Matt Singer, ScreenCrush: “So much of Mother’s Day is a collection of the strange and the bizarre. What to make of the scene where Timothy Olyphant silently contemplates a glazed donut as if he’s never seen one before in his entire life? Or the car chase involving a giant parade float shaped like a uterus and vagina? Or the character who holds a book signing (not at a bookstore, mind you), asking each fan ‘Who do I make this out to?’ until one walks up and dramatically announces ‘Your daughter!!!’”
Jen Chaney, Washington Post*: “At one point, Jennifer Garner sings a Huey Lewis and the News song in what feels like the whitest moment in the history of cinema. That is, until roughly 45 minutes later, when Jason Sudeikis does a karaoke version of ‘The Humpty Dance’ while wearing salmon-colored pants. This thing is a mess.” (*Yes, I am quoting myself. Look, if Garry Marshall can make three versions of essentially the same movie, I can quote my own review in this round-up.)
Glenn Kenny, The New York Times: “There’s suspense, as when Jason Sudeikis, playing a single dad, sings ‘The Humpty Dance’ for a roomful of children, and you wonder if he’ll make it to the line ‘I once got busy in a Burger King bathroom.’”
Alison Willmore, Buzzfeed: “Kimberly (Loni Love) is, unbelievably, the only black character of any significance in Mother’s Day, despite the movie being set in Atlanta. She’s still minor, there to provide commentary on Bradley’s life and to serve as the sort of comic relief that gets assigned to the fuller bodied — she, for instance, has trouble getting out of her lawn chair, which is the kind of visual gag that comes across as meaner in a movie that makes a point of being overstuffed with lithe blondes in athleisure wear calling each other about pilates class.”
Andrew Lapin, Uproxx: “Some sequences are cut together in a way where you’re not sure where the characters are standing or who they’re talking to. Others end with a sudden shot of a fat woman struggling to get out of a chair, or a little person simply standing in place, and we’re led to believe that is supposed to be the scene-capping joke.”

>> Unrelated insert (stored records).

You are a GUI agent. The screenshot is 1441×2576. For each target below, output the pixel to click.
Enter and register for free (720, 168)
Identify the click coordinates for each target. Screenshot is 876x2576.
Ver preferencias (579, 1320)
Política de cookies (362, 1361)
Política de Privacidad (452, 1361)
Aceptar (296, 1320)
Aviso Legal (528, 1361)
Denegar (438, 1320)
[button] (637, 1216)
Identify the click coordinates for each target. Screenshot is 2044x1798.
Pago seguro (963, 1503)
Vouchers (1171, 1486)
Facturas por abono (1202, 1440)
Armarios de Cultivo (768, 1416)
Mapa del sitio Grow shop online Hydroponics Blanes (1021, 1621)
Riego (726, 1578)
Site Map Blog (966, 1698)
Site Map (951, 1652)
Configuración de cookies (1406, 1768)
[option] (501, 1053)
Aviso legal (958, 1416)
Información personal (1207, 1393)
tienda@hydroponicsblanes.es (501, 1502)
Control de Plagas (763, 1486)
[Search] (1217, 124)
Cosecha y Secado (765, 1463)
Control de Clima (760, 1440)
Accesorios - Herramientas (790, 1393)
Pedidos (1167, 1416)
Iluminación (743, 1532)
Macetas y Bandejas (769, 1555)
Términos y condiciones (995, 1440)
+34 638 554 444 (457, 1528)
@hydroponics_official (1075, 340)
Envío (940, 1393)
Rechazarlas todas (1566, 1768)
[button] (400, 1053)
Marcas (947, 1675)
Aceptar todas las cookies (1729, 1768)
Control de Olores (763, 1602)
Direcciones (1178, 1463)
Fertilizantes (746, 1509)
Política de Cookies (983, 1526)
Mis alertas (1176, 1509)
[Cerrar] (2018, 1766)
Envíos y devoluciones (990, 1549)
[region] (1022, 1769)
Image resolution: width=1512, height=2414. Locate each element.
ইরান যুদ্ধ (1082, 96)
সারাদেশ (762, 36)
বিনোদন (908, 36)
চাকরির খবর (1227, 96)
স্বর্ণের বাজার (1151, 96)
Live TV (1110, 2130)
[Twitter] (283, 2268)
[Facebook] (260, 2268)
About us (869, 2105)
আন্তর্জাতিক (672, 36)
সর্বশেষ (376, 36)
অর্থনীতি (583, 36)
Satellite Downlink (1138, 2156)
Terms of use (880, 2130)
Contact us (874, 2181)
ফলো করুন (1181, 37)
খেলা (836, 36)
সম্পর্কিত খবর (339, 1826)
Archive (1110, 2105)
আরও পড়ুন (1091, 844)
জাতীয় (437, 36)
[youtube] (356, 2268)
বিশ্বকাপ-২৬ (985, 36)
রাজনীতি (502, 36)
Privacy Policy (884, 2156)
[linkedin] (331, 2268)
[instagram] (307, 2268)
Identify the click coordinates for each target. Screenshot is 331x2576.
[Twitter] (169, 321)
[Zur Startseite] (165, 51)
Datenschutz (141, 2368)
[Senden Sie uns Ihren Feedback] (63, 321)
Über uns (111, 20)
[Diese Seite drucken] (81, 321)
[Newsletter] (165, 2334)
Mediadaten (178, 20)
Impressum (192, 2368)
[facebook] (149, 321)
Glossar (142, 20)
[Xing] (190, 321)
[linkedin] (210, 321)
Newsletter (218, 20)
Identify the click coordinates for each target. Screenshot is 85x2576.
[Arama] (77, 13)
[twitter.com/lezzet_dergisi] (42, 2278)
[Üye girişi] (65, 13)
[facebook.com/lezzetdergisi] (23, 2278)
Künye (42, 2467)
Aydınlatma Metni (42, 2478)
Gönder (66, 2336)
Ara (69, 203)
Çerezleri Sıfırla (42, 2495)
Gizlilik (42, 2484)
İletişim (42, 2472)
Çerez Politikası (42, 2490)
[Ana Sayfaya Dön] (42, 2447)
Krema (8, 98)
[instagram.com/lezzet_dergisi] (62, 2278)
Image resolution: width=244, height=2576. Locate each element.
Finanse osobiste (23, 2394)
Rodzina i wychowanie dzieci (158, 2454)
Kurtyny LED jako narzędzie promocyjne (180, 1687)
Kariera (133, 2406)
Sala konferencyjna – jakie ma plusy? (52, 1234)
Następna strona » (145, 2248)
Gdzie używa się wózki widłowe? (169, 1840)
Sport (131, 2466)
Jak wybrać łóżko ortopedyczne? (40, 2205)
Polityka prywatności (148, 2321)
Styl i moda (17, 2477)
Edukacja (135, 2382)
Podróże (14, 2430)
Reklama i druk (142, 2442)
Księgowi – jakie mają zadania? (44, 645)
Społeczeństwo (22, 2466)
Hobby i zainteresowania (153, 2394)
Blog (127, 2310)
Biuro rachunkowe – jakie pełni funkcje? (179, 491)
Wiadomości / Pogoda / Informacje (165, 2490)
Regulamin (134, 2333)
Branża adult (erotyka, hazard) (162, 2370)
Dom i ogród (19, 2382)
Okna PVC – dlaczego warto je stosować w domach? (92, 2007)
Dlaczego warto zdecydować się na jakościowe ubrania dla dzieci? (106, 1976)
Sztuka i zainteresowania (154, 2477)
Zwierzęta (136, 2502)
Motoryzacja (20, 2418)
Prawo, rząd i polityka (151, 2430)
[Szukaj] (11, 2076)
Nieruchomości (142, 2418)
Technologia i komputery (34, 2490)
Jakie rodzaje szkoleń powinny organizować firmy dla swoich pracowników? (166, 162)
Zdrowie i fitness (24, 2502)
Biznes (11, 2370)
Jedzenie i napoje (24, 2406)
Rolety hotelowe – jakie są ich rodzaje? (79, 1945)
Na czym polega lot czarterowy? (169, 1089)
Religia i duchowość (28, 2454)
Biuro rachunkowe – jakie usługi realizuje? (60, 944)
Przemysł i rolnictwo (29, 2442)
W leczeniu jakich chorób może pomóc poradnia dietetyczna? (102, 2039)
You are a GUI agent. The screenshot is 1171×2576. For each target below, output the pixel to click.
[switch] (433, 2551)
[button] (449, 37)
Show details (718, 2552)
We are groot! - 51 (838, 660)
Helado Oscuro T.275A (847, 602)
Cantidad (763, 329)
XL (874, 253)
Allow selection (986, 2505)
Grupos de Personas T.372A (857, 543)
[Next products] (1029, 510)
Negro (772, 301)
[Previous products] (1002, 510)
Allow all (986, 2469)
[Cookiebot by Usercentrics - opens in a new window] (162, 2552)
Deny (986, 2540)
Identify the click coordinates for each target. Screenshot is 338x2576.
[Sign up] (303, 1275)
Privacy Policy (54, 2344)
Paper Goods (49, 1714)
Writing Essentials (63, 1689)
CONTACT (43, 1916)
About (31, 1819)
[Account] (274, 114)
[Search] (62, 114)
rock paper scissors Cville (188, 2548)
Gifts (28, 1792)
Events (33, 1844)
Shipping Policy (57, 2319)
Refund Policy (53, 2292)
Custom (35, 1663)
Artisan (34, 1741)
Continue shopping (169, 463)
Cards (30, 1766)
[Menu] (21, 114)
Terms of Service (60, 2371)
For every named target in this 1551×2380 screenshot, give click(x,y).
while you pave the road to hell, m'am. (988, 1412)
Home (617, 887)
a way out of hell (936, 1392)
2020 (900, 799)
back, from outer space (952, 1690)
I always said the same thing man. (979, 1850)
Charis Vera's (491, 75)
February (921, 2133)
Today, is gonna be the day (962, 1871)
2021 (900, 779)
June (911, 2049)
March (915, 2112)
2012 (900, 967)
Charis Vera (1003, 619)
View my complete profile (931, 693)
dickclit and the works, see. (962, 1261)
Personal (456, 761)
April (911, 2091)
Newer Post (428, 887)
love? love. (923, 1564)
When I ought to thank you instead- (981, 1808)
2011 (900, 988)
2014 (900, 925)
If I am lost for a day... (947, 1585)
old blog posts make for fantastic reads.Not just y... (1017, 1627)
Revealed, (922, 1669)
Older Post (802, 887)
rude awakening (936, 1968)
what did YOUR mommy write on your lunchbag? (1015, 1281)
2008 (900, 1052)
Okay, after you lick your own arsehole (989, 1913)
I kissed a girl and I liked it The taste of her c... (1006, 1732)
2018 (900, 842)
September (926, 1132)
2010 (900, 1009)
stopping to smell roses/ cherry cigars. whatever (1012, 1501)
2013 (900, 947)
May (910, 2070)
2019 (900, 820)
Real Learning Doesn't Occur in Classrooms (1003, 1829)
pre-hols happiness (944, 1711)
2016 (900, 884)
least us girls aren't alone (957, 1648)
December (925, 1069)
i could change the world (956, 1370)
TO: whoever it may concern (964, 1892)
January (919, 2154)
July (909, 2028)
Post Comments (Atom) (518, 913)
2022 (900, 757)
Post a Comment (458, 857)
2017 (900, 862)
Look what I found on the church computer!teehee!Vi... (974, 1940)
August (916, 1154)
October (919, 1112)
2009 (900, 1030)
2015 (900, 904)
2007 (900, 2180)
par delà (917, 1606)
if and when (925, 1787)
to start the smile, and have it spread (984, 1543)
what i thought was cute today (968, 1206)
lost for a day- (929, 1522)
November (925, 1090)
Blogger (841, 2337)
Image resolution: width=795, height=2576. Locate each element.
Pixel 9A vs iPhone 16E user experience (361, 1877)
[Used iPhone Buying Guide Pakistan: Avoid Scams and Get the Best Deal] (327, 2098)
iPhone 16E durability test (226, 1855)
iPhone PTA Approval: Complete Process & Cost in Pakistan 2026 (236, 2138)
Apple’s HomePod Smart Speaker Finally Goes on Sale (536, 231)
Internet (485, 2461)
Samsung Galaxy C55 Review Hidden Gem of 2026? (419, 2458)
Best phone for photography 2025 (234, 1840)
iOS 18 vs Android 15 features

Justin Chang, Los Angeles Times: “The lurching incoherence of Mother’s Day is that it crudely solicits your amusement one minute, then expects you to tear up at a series of shameless third-act twists involving a cemetery visit, an asthma attack and an impromptu wedding. Have I said too much? Hardly. If you’ve seen any of these movies, you know how this one ends — not a minute too soon.”
Jordan Hoffman, The Guardian: “If this were a just world, someone like John Waters will end up presenting this film at midnight screenings as audiences, dressed in character, hurl rejoinders at the screen. Mother’s Day, Garry Marshall’s third in an unofficial trilogy that includes Valentine’s Day and New Year’s Eve, is a goddamn trash masterpiece.”
Yeah, that last review is about as positive as it gets.